Stored records:

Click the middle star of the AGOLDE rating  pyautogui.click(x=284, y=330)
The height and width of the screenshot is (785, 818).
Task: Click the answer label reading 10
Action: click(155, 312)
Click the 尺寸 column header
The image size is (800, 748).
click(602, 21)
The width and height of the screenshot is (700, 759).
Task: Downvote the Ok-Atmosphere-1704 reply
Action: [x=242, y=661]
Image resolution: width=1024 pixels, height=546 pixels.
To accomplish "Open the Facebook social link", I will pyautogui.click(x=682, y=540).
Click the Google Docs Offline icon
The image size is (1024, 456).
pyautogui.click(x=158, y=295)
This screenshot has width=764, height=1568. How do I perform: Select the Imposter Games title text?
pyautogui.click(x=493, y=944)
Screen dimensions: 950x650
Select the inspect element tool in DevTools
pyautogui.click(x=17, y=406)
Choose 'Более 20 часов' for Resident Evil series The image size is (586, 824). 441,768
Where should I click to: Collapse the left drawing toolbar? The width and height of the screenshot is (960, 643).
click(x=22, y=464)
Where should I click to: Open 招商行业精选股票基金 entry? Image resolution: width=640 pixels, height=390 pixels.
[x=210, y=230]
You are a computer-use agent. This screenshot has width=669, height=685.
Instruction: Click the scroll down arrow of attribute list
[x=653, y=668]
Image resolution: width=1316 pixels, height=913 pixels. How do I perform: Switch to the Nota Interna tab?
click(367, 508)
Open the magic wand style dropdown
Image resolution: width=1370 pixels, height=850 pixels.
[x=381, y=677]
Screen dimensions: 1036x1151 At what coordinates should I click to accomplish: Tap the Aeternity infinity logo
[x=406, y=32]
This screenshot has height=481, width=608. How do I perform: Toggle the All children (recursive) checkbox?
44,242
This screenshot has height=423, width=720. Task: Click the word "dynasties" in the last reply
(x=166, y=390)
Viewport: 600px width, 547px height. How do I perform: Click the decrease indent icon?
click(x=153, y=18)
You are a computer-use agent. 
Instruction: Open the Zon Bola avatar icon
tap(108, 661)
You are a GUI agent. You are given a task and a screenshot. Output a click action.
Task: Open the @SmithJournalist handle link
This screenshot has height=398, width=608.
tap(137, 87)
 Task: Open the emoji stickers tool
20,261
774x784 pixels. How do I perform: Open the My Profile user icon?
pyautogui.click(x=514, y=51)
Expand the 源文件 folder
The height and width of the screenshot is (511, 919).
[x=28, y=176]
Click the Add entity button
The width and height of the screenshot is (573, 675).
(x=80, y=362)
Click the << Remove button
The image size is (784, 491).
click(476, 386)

What this task involves:
Copying begins at the line that holds "Open the magic wand style dropdown" and ends at the last line of the data above, with both included and each line kept exactly.

The answer:
Open the magic wand style dropdown
Image resolution: width=1370 pixels, height=850 pixels.
[x=381, y=677]
Screen dimensions: 1036x1151 At what coordinates should I click to accomplish: Tap the Aeternity infinity logo
[x=406, y=32]
This screenshot has height=481, width=608. How do I perform: Toggle the All children (recursive) checkbox?
44,242
This screenshot has height=423, width=720. Task: Click the word "dynasties" in the last reply
(x=166, y=390)
Viewport: 600px width, 547px height. How do I perform: Click the decrease indent icon?
click(x=153, y=18)
You are a computer-use agent. 
Instruction: Open the Zon Bola avatar icon
tap(108, 661)
You are a GUI agent. You are given a task and a screenshot. Output a click action.
Task: Open the @SmithJournalist handle link
This screenshot has height=398, width=608.
tap(137, 87)
 Task: Open the emoji stickers tool
20,261
774x784 pixels. How do I perform: Open the My Profile user icon?
pyautogui.click(x=514, y=51)
Expand the 源文件 folder
The height and width of the screenshot is (511, 919).
[x=28, y=176]
Click the Add entity button
The width and height of the screenshot is (573, 675).
(x=80, y=362)
Click the << Remove button
The image size is (784, 491).
click(476, 386)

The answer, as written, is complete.